**作業内容**. 相続税対策の記事で、お客様のお父様が経営しているものは何ですか。

相続税対策ブログ
欧米の富裕層の相続税対策は日本人にも効果があるのか?
先日、相続税対策のご相談があったお客様にお会いしてきました。
お客様のお父様が医療法人を経営されており、もしお父様に相続があったときには相続税が高額になりすぎて相続税を払えず、ご自宅を売却することになるかもしれないという不安を抱えておられました。
お客様自身はフランス在住で、フランスでお仕事をされているとのことでした。
ご両親は日本で生活されており、お客様はフランス在住であることから、日本の相続税の問題は大変なことになるとお客様は考えておられました。
そこで、日本の銀行から国際税務に詳しい税理士を紹介してもらうようにお願いしたものの、海外のことをまったく知らない税理士ばかりだったそうです。
これではいけないということで、日本の外資系の法律事務所に相談されたそうですが、企業を相手に仕事をしているようで、個人の相続税のことは知らないような印象を受けたため、相談するのを諦めたそうです。
どこにも相談することができず、どうしてよいか悩まれていたときに、税理士長嶋のホームページをご覧になったそうです。

**提供資料**.
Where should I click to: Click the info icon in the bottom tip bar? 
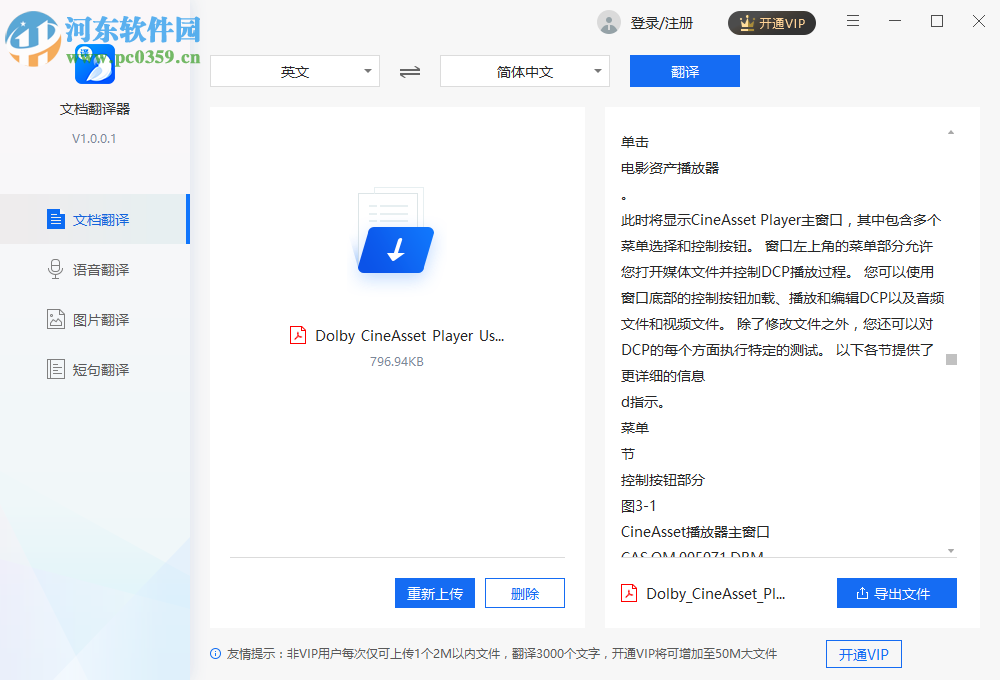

**回答欄**. 医療法人です。